→ SOURCE DOCUMENT
(begin)
My SO is a restaurant manager, and she has told me that the only reviews/ratings that have any positive effects are 5s out of 5. 4 out of 5? You might as well have put 0 or 1.
I remember once I bought a car and the salesman said if I had any reservations about giving him a 10/10 on every question in the survey no matter what it was that I should text or call his personal phone and he'd do whatever he could to fix it, also directly saying that it's better for them to have 95% of people not fill it out at all and get 10/10 from everyone else than to have 100% completion with a single 9/10.
I don't know if it's true or not but he told me he lost out on a $10k volume bonus because someone who was extremely happy with everything gave him 9/10 on all questions and in the comments simply put "I wouldn't change anything about my experience, it was great! But perfection is reserved for God."
I've heard this from everyone I've ever bought a car from, everyone I know who has ever been involved with that industry, etc.
Why even have surveys if the point is just to collect 100%s and not actually find things to change without taking money out of people's pockets?
This is classic Goodhart's Law stuff[1]. The key takeaway is that any company that implement these kinds of incentives doesn't actually give a shit about customer experience, they just like to play pretend.
When I'm buying a product on a site like amazon with 5 start rating scale, I find that all of the useful information is found in the 2, 3 and 4 star reviews.
(end)
→ RECORDED DATA
(begin)
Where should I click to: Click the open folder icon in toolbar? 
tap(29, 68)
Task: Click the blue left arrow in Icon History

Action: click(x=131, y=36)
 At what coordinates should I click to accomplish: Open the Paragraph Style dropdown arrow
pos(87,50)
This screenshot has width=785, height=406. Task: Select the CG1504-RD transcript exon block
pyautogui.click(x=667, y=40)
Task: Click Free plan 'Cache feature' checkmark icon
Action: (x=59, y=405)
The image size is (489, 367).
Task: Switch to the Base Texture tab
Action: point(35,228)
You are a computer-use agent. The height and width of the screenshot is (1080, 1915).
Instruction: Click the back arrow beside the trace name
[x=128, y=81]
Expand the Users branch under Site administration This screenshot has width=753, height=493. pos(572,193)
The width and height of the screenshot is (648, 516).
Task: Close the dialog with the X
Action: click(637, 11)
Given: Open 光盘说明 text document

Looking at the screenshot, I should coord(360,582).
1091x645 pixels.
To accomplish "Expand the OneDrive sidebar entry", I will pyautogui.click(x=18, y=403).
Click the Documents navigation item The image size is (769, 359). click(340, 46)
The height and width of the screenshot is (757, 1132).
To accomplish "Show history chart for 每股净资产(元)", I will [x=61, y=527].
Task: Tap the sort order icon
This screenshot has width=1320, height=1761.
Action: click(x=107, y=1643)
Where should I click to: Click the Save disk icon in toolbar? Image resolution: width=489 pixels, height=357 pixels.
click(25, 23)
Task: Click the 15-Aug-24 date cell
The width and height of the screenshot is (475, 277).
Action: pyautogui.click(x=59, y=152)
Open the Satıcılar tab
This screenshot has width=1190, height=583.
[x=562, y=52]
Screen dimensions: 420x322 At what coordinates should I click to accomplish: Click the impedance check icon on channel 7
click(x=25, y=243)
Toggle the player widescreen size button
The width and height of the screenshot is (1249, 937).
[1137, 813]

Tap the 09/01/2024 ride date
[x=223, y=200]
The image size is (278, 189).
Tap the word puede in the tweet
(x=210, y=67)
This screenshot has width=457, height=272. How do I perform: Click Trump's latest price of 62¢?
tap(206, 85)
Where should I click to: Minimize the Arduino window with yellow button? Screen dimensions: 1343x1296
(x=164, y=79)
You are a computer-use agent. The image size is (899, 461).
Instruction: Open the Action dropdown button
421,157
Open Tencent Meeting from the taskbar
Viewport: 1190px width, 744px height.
(end)
→ EXERCISES TO COMPLETE
a) For each statement, say yes or no as to whether it agrees with the thread about customer ratings, and quote the words from the thread that decide it. (i) The restaurant manager says a 4 out of 5 rating helps about as much as a 5. (ii) The salesman said he lost a $10k volume bonus because of a customer who gave him 9/10 on all questions. (iii) When buying on Amazon, the writer finds the useful information in the 1 and 5 star reviews.
b) From the rows, extract the lines running from the line with "Task: Click the 15-Aug-24 date cell" to the line with "(x=210, y=67)", including both, and copy them without change.
The thread about customer ratings and the rows were taken from separate sources.

→ ANSWERS TO THE EXERCISE
a)
(i) No: "the only reviews/ratings that have any positive effects are 5s out of 5."
(ii) Yes: "he told me he lost out on a $10k volume bonus because someone who was extremely happy with everything gave him 9/10 on all questions"
(iii) No: "all of the useful information is found in the 2, 3 and 4 star reviews."

b)
Task: Click the 15-Aug-24 date cell
The width and height of the screenshot is (475, 277).
Action: pyautogui.click(x=59, y=152)
Open the Satıcılar tab
This screenshot has width=1190, height=583.
[x=562, y=52]
Screen dimensions: 420x322 At what coordinates should I click to accomplish: Click the impedance check icon on channel 7
click(x=25, y=243)
Toggle the player widescreen size button
The width and height of the screenshot is (1249, 937).
[1137, 813]

Tap the 09/01/2024 ride date
[x=223, y=200]
The image size is (278, 189).
Tap the word puede in the tweet
(x=210, y=67)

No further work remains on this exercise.